Would you output all the entries below without altering a word?

[Stored entries]
☆ ☆ ☆ ☆

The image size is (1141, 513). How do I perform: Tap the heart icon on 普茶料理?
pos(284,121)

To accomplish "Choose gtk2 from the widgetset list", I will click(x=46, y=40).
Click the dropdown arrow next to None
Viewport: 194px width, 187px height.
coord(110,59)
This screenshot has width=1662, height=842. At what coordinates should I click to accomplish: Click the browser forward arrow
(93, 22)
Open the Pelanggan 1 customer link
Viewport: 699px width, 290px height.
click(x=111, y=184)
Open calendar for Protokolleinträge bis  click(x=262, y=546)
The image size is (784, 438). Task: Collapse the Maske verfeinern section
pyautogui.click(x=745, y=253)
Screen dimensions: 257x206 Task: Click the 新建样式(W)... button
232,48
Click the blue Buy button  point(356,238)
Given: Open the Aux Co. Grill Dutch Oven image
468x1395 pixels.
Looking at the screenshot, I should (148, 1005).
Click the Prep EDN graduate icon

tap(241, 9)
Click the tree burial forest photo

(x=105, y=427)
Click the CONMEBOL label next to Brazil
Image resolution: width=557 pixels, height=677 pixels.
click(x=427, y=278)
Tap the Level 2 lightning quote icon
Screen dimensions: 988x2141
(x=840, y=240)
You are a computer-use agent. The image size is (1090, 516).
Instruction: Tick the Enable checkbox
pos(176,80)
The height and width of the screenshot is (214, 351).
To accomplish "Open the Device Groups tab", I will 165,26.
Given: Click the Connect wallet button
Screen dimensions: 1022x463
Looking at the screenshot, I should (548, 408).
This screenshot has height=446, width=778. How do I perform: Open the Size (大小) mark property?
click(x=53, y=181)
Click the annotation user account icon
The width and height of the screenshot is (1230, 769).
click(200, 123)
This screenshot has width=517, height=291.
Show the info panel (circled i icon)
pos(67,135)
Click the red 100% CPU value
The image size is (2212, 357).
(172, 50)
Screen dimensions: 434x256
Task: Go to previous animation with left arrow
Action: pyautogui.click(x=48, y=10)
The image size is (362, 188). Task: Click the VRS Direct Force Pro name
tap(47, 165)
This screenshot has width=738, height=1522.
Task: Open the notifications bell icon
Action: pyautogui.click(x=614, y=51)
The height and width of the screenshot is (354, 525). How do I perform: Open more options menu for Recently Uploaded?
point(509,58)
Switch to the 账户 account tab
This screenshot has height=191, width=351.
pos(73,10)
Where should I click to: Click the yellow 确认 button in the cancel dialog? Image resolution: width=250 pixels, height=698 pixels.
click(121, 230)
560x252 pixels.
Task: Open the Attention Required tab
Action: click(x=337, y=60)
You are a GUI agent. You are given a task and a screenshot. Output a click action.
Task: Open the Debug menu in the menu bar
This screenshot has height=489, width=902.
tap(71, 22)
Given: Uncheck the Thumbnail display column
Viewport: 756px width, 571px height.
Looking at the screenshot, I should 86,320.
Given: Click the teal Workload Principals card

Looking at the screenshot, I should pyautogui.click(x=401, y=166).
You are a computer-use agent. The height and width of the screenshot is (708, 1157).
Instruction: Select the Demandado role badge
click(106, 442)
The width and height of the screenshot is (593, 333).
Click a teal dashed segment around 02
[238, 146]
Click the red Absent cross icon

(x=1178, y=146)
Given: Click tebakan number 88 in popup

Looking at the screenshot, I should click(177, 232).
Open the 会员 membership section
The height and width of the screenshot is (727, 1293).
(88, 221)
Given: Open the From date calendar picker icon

☆ ☆ ☆ ☆

• RESULT BELOW:
The image size is (1141, 513). How do I perform: Tap the heart icon on 普茶料理?
pos(284,121)

To accomplish "Choose gtk2 from the widgetset list", I will click(x=46, y=40).
Click the dropdown arrow next to None
Viewport: 194px width, 187px height.
coord(110,59)
This screenshot has width=1662, height=842. At what coordinates should I click to accomplish: Click the browser forward arrow
(93, 22)
Open the Pelanggan 1 customer link
Viewport: 699px width, 290px height.
click(x=111, y=184)
Open calendar for Protokolleinträge bis  click(x=262, y=546)
The image size is (784, 438). Task: Collapse the Maske verfeinern section
pyautogui.click(x=745, y=253)
Screen dimensions: 257x206 Task: Click the 新建样式(W)... button
232,48
Click the blue Buy button  point(356,238)
Given: Open the Aux Co. Grill Dutch Oven image
468x1395 pixels.
Looking at the screenshot, I should (148, 1005).
Click the Prep EDN graduate icon

tap(241, 9)
Click the tree burial forest photo

(x=105, y=427)
Click the CONMEBOL label next to Brazil
Image resolution: width=557 pixels, height=677 pixels.
click(x=427, y=278)
Tap the Level 2 lightning quote icon
Screen dimensions: 988x2141
(x=840, y=240)
You are a computer-use agent. The image size is (1090, 516).
Instruction: Tick the Enable checkbox
pos(176,80)
The height and width of the screenshot is (214, 351).
To accomplish "Open the Device Groups tab", I will 165,26.
Given: Click the Connect wallet button
Screen dimensions: 1022x463
Looking at the screenshot, I should (548, 408).
This screenshot has height=446, width=778. How do I perform: Open the Size (大小) mark property?
click(x=53, y=181)
Click the annotation user account icon
The width and height of the screenshot is (1230, 769).
click(200, 123)
This screenshot has width=517, height=291.
Show the info panel (circled i icon)
pos(67,135)
Click the red 100% CPU value
The image size is (2212, 357).
(172, 50)
Screen dimensions: 434x256
Task: Go to previous animation with left arrow
Action: pyautogui.click(x=48, y=10)
The image size is (362, 188). Task: Click the VRS Direct Force Pro name
tap(47, 165)
This screenshot has width=738, height=1522.
Task: Open the notifications bell icon
Action: pyautogui.click(x=614, y=51)
The height and width of the screenshot is (354, 525). How do I perform: Open more options menu for Recently Uploaded?
point(509,58)
Switch to the 账户 account tab
This screenshot has height=191, width=351.
pos(73,10)
Where should I click to: Click the yellow 确认 button in the cancel dialog? Image resolution: width=250 pixels, height=698 pixels.
click(121, 230)
560x252 pixels.
Task: Open the Attention Required tab
Action: click(x=337, y=60)
You are a GUI agent. You are given a task and a screenshot. Output a click action.
Task: Open the Debug menu in the menu bar
This screenshot has height=489, width=902.
tap(71, 22)
Given: Uncheck the Thumbnail display column
Viewport: 756px width, 571px height.
Looking at the screenshot, I should 86,320.
Given: Click the teal Workload Principals card

Looking at the screenshot, I should pyautogui.click(x=401, y=166).
You are a computer-use agent. The height and width of the screenshot is (708, 1157).
Instruction: Select the Demandado role badge
click(106, 442)
The width and height of the screenshot is (593, 333).
Click a teal dashed segment around 02
[238, 146]
Click the red Absent cross icon

(x=1178, y=146)
Given: Click tebakan number 88 in popup

Looking at the screenshot, I should click(177, 232).
Open the 会员 membership section
The height and width of the screenshot is (727, 1293).
(88, 221)
Given: Open the From date calendar picker icon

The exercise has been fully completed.